Today, we have superheroes wearing underwear over their clothes, ultra-eroticised anime characters, realistic dolls, vibrating video game controllers, and apps that simulate romantic chats. Pop culture is full of images designed to activate our desires – not just sexual, but emotional too.

Characters like Chun-Li, Lara Croft, Superman or Hatsune Miku are designed to attract, enchant, and in a way, replace human contact. They don’t disappoint. They don’t argue. They’re always there.
As researcher Sherry Turkle says, in these cases, we’re relating to our own fantasy.

Love without pain: the desire to control connection

Why do we do this? Because real love is hard. It requires listening, patience, compromise, and dealing with frustration. And we’re not always ready for that. Sometimes, we need a break. A safe harbour where we can feel without fear.

In today’s culture – marked by social media, fast consumption, and constant stimulation – there’s little space for affection that takes time, silence, and depth. Affective substitution becomes a symbolic response to that. An “emotional patch” trying to fill the void.

But is it a bad thing?

It depends. For many people, these forms of substitution are important: they help cope with trauma, build identity, and survive exclusion. An avatar can be more comforting than most people out there. A vibrator might be more liberating than an oppressive relationship. A character can inspire, comfort, and heal.

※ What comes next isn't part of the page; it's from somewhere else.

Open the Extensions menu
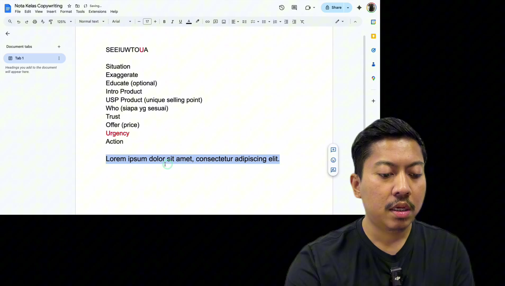Viewport: 505px width, 286px height. click(x=97, y=12)
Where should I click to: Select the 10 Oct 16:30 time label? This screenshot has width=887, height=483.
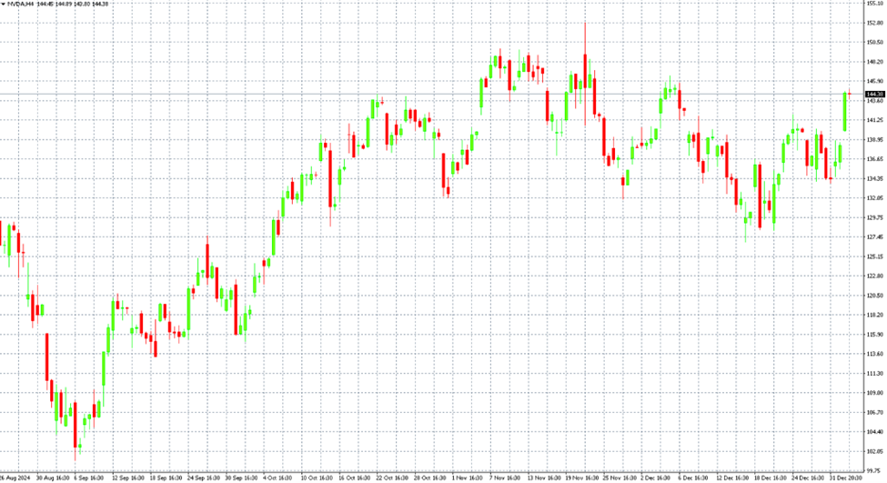[x=317, y=478]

The problem begins when we can only love what doesn’t exist. When we stop trying. When we start avoiding real people because they confront us with our own insecurities.

An ancient practice, a new name

The concept of affective-erotic substitution isn’t a diagnosis. It’s a way of naming something that has always been with us: the desire to connect without the risk of loss. To find pleasure without pain. To love without having to negotiate.

Sometimes it’s fantasy. Sometimes it’s survival. Often, it’s both.

From the altar to the joystick, from the saint to the superhero, from the anime pillow to the boyfriend-simulator app – what we’re really seeking is a symbolic presence that makes us feel loved, even if just for a moment.

In the end…

We all project something onto someone. We all carry fantasies. We all have, to some degree, our “impossible loves.”
What matters may not be to eliminate these substitutions, but to recognise them. To understand what we’re really seeking through them. And, when possible, to open space for real connections – with all their beauty, difficulty, and unpredictability.

Because, in the end, the real other still holds something no machine, character or deity can ever offer: the surprise of a true encounter.